Balasingam’s shrewd remarks are a damning judgement on a community that thought highly of its culture and education. There have been struggles conducted by seemingly less sophisticated communities that one could learn a great deal from. In the Nicaraguan and Palestinian struggles for example there were genuine people’s institutions, alliances bringing together different civil and religious groups and structures for discussion, evaluation and ironing out differences. Power was dispersed. One may disagree with the use of violence, but in these struggles, the limits of violence were recognised and violence was admitted only as a transient necessity.
It is instructive to look at what Nelson Mandela said recently at the Independent Newspapers Annual Lecture at Trinity College, Dublin (Island 3rd May 2000):
“….if the defeat of the apartheid regime was mainly the work of the liberation movement, led by the ANC and supported by the international community, our transition to democracy was the work of all South Africans, from all communities and political persuasions…
“Indeed within the ranks of the ANC the negotiation process was hotly debated from its very beginning, even though the organisation had been striving for more than a century to sit and talk with the government….
“Rather than wait for a destructive war to run its course and only then begin to talk, we chose to talk before our country’s infrastructure was destroyed and before more innocent civilians were slaughtered…”
How different in spirit and substance from the LTTE’s struggle? Pluralism in every aspect of life was never lost sight of. There was no question of banning the other parties as traitors and passing death sentences on them. Whatever the temporary differences, everyone was treated as having the potential to contribute to the well- being of the South African nation. Who would be left in Tamil Eelam to even contemplate a transition to democracy?
Although the LTTE has long made headlines, a future historian trying to study it will find nothing that ennobles the spirit of man. Its programme, he would find, was absurdly simple – violence, unrestrained and primordial. One may set it down as follows:
- There shall be only one movement and one leader.
- If anyone disagrees, kill.
- Create as much insecurity as possible all round. Those who escape from the land will be providers of resources and those who remain have little choice but to serve the Movement.
- Negotiate only for absolute surrender. If there is strong pressure for a compromise, queer the pitch by a sensational act of violence.

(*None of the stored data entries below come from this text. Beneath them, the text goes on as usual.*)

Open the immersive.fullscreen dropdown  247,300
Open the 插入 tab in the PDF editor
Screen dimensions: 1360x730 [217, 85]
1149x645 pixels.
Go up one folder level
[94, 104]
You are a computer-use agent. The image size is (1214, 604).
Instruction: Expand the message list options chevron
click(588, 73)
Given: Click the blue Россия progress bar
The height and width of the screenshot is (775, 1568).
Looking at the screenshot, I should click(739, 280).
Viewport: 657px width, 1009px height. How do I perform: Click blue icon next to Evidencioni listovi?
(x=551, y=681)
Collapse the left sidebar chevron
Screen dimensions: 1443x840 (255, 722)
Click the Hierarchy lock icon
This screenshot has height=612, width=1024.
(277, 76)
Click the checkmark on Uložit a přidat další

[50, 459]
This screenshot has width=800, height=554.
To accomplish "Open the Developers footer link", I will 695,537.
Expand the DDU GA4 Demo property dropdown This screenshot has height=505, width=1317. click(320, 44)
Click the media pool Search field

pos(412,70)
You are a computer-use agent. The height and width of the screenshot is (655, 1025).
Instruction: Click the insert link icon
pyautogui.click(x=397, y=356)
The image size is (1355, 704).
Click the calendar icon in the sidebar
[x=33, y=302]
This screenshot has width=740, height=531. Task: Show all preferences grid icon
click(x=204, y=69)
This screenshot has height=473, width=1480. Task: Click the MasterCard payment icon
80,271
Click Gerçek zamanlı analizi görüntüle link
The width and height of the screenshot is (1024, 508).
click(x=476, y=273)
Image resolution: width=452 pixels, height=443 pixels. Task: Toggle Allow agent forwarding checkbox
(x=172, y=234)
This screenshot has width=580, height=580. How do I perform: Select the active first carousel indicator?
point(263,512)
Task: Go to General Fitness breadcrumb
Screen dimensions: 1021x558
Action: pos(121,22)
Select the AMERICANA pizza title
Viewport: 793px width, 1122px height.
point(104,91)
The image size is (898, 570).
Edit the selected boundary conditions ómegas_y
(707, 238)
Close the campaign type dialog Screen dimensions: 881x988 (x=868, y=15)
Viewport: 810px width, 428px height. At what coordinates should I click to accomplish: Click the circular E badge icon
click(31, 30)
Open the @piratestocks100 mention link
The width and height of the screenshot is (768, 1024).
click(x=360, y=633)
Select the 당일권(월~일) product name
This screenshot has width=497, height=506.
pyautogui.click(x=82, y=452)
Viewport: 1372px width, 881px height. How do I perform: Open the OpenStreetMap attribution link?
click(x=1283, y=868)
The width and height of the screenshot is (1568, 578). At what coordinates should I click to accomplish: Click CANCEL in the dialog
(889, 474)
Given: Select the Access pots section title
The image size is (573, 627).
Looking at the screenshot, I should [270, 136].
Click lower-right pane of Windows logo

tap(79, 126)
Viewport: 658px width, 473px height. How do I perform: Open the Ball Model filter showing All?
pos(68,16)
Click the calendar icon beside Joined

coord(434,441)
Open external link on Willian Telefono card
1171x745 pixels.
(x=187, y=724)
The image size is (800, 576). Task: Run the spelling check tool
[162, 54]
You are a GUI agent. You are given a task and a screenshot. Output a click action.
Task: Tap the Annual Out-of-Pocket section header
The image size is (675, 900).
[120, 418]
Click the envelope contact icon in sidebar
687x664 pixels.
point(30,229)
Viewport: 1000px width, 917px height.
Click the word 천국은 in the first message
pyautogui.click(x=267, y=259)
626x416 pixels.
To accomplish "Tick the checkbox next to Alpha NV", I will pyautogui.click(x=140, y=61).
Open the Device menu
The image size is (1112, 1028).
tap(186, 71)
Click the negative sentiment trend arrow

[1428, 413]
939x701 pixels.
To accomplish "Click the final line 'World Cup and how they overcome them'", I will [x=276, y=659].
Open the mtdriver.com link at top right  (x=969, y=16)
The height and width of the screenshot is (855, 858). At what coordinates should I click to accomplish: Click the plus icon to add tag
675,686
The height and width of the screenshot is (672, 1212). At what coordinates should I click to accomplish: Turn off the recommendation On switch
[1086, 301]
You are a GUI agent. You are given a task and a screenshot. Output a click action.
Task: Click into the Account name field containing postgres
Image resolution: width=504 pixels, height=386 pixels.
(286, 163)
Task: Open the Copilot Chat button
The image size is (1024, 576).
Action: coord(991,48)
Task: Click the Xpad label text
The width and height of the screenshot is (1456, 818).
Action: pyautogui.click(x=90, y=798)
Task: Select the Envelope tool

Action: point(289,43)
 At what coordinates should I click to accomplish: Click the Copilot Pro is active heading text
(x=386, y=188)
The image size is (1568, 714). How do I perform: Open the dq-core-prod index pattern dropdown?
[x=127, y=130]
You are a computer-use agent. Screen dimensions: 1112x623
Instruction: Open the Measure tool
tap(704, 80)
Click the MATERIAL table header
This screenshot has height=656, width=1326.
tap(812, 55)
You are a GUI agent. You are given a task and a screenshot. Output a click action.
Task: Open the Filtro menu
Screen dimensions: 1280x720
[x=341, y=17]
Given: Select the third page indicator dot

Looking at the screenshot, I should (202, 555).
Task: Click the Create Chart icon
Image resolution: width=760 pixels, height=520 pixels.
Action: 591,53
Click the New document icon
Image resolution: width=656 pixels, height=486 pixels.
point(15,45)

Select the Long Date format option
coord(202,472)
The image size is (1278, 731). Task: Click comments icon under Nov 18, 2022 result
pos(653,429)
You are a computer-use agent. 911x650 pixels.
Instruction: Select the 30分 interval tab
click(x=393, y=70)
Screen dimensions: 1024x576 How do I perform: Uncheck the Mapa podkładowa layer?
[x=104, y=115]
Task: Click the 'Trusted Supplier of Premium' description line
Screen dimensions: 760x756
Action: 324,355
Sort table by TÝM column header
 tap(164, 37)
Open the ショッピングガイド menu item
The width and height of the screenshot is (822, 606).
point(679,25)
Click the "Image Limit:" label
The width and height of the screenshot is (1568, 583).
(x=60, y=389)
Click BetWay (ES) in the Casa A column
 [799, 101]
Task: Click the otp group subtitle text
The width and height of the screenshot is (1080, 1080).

- People are only for recruitment alive and for propaganda as corpses. They are not to be trusted. The crucial links of the Movement shall be mafia-type connections with arms merchants and trans-national criminal networks.
It is so simple and yet one hesitates to accept simplicity. Its success owes much to the complacency of the Sri Lankan State and the global community. We began with the degradation betokened by the elite of a community who, if not justifying, have not protested audibly over the use of children as soldiers. Grand collections abroad for the LTTE’s coffers have been compared with ritual blood sacrifice – paying the high priest and his company in return for blessings accruing to the donors. This too is not new in the story of man.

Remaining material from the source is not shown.